反向遗传学研究

　　经典遗传学从生物的表型、性状到遗传物质来研究生命的发生与发展规律,而反向遗传学是直接从生物的遗传物质出发来阐述生物生命发生的本质现象, 与之相关的各种技术统称为反向遗传学技术(Reverse Genetic Manipulation)。这项技术现在已广泛应用于生命科学的各个研究领域。

一、全长cDNA的克隆技术

　　反向遗传学操作技术是在cDNA水平上进行操作的, 因此生物基因组全长cDNA的克隆就显得至关重要。在分子生物学技术飞速发展的今天, 尤其是在真核生物基因组学领域 , 获得全长cDNA的技术更是日趋成熟和多样化, 原核生物的基因组结构比较简单, 其全长cDNA的克隆可借鉴于真核生物,目前真核生物基因组全长cDNA的克隆技术常用的方法有以下几种。

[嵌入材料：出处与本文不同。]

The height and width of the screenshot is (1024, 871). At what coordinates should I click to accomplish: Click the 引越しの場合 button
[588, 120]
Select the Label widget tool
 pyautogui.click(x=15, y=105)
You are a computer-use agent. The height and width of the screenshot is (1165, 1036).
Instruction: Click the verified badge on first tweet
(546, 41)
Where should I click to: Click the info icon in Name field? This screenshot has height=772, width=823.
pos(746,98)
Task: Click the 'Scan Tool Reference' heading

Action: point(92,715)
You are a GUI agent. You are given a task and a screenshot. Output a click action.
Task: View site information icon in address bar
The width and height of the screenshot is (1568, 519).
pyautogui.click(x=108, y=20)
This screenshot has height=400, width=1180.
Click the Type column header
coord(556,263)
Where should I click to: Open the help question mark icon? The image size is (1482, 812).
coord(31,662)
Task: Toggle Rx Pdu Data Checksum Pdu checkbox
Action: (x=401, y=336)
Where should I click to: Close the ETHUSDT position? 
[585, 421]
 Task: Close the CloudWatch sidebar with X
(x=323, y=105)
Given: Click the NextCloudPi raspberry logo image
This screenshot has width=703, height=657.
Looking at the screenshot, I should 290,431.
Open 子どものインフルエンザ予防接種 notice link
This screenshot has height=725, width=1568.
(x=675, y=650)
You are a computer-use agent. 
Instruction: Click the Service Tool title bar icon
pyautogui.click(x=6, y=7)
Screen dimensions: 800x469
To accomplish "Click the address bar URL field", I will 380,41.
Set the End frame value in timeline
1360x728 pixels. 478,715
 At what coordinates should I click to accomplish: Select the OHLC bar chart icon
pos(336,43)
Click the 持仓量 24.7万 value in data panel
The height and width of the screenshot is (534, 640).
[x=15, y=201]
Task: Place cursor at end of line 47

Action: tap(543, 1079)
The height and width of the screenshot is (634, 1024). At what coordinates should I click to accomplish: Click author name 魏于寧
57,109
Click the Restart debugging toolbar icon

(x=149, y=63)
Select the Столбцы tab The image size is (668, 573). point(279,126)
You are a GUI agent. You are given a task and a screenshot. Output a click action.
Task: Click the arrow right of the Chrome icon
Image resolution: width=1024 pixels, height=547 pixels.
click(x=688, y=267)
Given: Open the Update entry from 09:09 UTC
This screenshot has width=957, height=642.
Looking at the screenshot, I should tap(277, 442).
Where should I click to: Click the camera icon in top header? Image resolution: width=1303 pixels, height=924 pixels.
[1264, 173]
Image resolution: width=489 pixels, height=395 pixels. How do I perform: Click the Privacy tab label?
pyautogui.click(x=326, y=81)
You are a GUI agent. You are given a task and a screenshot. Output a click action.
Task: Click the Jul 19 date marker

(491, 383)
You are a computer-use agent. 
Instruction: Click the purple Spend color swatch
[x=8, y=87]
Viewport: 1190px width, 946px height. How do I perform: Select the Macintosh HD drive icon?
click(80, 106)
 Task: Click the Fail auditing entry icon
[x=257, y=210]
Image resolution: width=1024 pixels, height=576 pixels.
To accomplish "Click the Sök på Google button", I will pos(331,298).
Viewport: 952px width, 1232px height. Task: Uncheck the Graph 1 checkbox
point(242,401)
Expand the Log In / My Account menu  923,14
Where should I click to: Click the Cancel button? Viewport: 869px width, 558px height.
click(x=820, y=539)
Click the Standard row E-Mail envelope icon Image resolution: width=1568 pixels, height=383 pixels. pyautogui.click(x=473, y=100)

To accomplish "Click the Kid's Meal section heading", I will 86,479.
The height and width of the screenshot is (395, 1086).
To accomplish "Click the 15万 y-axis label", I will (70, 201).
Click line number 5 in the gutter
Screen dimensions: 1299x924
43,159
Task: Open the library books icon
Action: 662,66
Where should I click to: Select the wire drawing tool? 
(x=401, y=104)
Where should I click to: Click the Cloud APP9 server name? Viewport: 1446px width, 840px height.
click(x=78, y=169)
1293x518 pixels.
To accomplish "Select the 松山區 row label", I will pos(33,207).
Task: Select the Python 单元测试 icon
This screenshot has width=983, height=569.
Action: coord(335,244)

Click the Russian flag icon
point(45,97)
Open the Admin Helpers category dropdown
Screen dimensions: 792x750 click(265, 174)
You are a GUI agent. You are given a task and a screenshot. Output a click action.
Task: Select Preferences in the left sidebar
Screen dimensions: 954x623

二、构建全长cDNA文库, 从中筛选含有全长cD NA的克隆

　　

　　目前有多种构建cDNA文库的方法可供选择, 但其基本原理都是相似的。即oligo(dT)结合的纤维素、磁珠或其他固体颗粒, 分离纯化的 mRNA(或含有poly(A)尾巴的基因组) ,加入酶和反应底物直接进行cDNA单链及双链的合成 , 然后再将cDNA进行修饰。削平末端加上接头, 磷酸化后, 使之与合适载体相连。有：

　　

1.cDNA 文库固相构建法；
　　2. oligo 2 capping 法；
　　3.CAPture 法；
　　4. Cap trapper 法

三、快速cDNA末端扩增方法(RACE)

　　RACE是采用PCR技术, 由已知的cDNA序列来扩增出完整的cDNA的3′和5′末端的快速方法,被称为单边PCR和锚定PCR。现在已经有现成的试剂盒提供给研究者选择使用, 不同的RACE试剂盒可能会采用不同的策略, 但是其基本原理都是一致的。

四、利用穿梭载体获得全长cDNA

　　这是oligo-capping技术的基础上加以改进而发明的一种载体引物法。其最大特点是省略了PCR和亚克隆等步骤。而且用这种方法得到的全长cDNA既能在体外表达, 又能在哺乳动物细胞中表达。该方法的要点是构建一种穿梭载体 , 然后将此载体作成引物直接连在mRNA的3′末端, 做反转录生成cDNA, 用所引入的限制性酶切位点消化后, 使之自连, 得到全长的cDNA 。

五、感染性分子克隆的构建

　　在克隆到RNA病毒的全长cDNA分子之后, 可以通过合适的方法转染宿主细胞以回收具有感染性的病毒粒子, 大体上有两种途径可达此目的。
（1）将全长cDNA克隆到具有强启动子的质粒载体上, 在体外用RNA聚合酶转录系统进行体外转录得到感染性转录本 (RNA), 再用转录产物感染宿主细胞, 回收感染性病毒粒子。
（2）直接用含有cDNA的质粒(也必须具有强的启动子如CMV启动子)导入宿主体内, 利用宿主的RNA聚合酶及转录系统在体内发生转录生成具有感染性的病毒RNA, 进而装配成病毒粒子。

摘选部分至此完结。